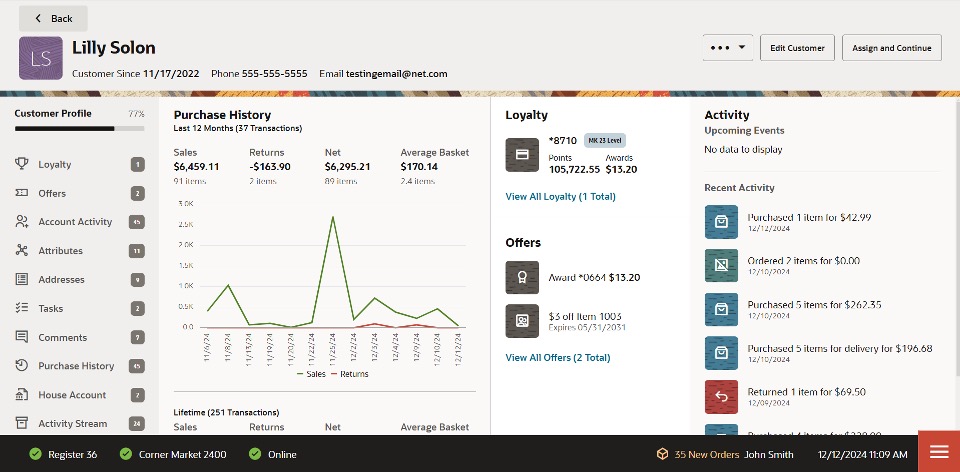Select Attributes from the sidebar
Screen dimensions: 960x472
[x=60, y=251]
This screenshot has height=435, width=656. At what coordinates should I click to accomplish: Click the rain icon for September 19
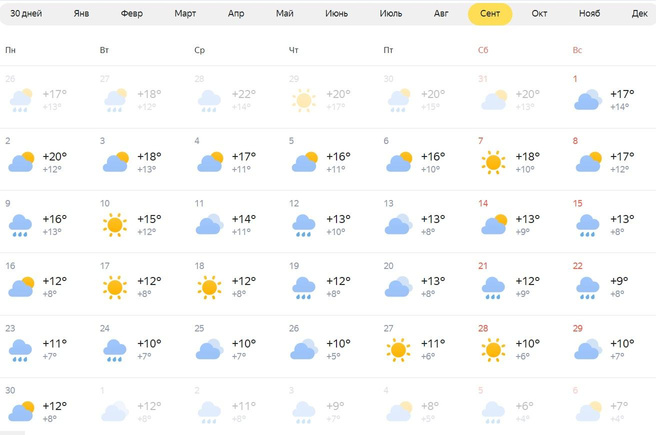pyautogui.click(x=303, y=288)
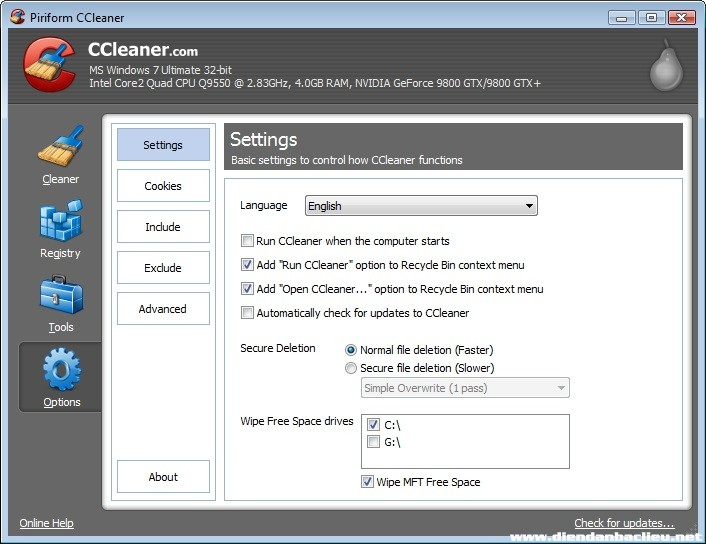Screen dimensions: 706x544
Task: Click the title bar CCleaner app icon
Action: [x=16, y=17]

INSTRUCTIONS FOR THE TASK - Pictures are to be left out, and each line from the one that contains "This screenshot has" through the end of the listing is to be copied exactly.

SOLVED PROBLEM -
This screenshot has height=435, width=656. At what coordinates should I click to accomplish: Click the rain icon for September 19
pyautogui.click(x=303, y=288)
Screen dimensions: 706x544
Task: Click the title bar CCleaner app icon
Action: [x=16, y=17]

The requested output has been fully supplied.